たとえば、「翻車魚」。これは、「マンボウ」と読む。水族館で見かけるあのマンボウ、海で釣れることはない魚で、漢字としても極めて珍しい。簡単なところでは、「鱈(たら)」「鰈(かれい)」である。特に鰈は釣りの対象魚でもあるし、どこか文字が体を表すところもあるので、覚えやすい漢字ではある。
独自のルーツを持つ魚もいる。たとえば「柳葉魚(ししゃも)」だ。「柳葉魚」と書いて「ししゃも」と読むのだが、字面からは想像しにくい。実は、アイヌ語を漢字で表したものだという背景がある
難読魚漢字の一例
以下は魚偏や変わり種漢字を含む、身近かつ読み難い魚一覧である。ざっと並べてみよう。

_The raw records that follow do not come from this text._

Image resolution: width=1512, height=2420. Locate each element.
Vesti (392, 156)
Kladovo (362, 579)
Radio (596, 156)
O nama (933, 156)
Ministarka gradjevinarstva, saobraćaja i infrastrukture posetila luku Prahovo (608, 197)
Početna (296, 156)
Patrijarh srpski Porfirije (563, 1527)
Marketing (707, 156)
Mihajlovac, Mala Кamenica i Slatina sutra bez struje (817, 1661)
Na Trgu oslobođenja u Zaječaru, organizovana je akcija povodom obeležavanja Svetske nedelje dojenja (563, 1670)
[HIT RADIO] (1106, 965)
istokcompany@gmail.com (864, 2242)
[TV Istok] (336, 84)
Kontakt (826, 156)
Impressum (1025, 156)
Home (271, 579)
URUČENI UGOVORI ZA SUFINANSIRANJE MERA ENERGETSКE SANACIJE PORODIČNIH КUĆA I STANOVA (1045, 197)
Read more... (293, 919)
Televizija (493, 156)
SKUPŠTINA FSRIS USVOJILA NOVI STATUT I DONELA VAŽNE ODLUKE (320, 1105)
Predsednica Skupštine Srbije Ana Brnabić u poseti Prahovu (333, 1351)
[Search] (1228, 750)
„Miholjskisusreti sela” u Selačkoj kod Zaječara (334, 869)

鰰(はたはた)/鮟鱇(あんこう)/烏賊(いか)/鰯(いわし)/鰻(うなぎ)/海胆(うに)/蝦蛄(しゃこ)/鯱(しゃち)
鯑(かずのこ)/鰍(かじか)/鱚(きす)/鰍(かじか)/鮪(まぐろ)/鱒(ます)/鮒(ふな)/鮭(さけ)/鯖(さば)/鮫(さめ)
沿岸で釣れる魚に絞ってみよう。ライトゲームの対象魚では鯵、眼張、笠子の三大魚種がいる。その他居着きの大型魚では黒鯛(茅渟)、鱸、鯔などなど。もちろんみなさん、何と読むかおわかりだろう。読めても書けないかもしれないが。沿岸の毒魚アイゴには、「藍子」という字があてられているようだ。
自分の対象魚、漢字で書けますか?
私の場合、自分の釣りの対象魚であるアジとメバルとカサゴは漢字で書けるが、スズキになると手が止まってしまった。クロダイは黒鯛と書けばいいが、チヌを茅渟と書くのは難しい。どれだけ釣っていても漢字が頭に入るわけではない。そのような意味では、魚を半分程度しか理解していないとも言える?
どうだろうか。魚の漢字検定なんてものがあったらおもしろそうだ。もうすでにあるのかもしれないけれど。釣り人ならばせめて二級試験くらいまでは取りたい。ちなみに、国旗検定があるのって知ってましたか?実は最近知人が受けて合格したんです――。
魚は自分の名前を知らない?
もちろん魚自身には漢字の概念はなく、「魚は自分の名前なんて知らない」──これは当然のことである。しかし人間との距離感や特性を漢字で表す「当て字」こそが魚漢字の醍醐味である。たとえば…
・「鰯」は「弱い魚」という意味合いから、「鰯」という字が当てられている。
・「鰻」は長い姿を象徴し、「曼」という字が魚偏に添えられている。
・「鮃(ひらめ)」は平らな形から「平」をあてた字であり、「鰈(かれい)」の「枼」は「薄い」意味。
漢字を通じてその魚の姿・性質・旬・歴史までも感じ取れるのが魅力である。釣り人にとって、自分の釣り対象を漢字で書けるかどうかは、ちょっとした知識自慢にもなるし、漢字を覚えることで、魚に対する知識や釣りへの興味がさらに深まるに違いない。
漢字を通じて魚の名前の由来や文化に思いを馳せる──これこそ魚漢字の味わいである。さかなくんあたりは、やっぱりこのへんも詳しいのだろうか?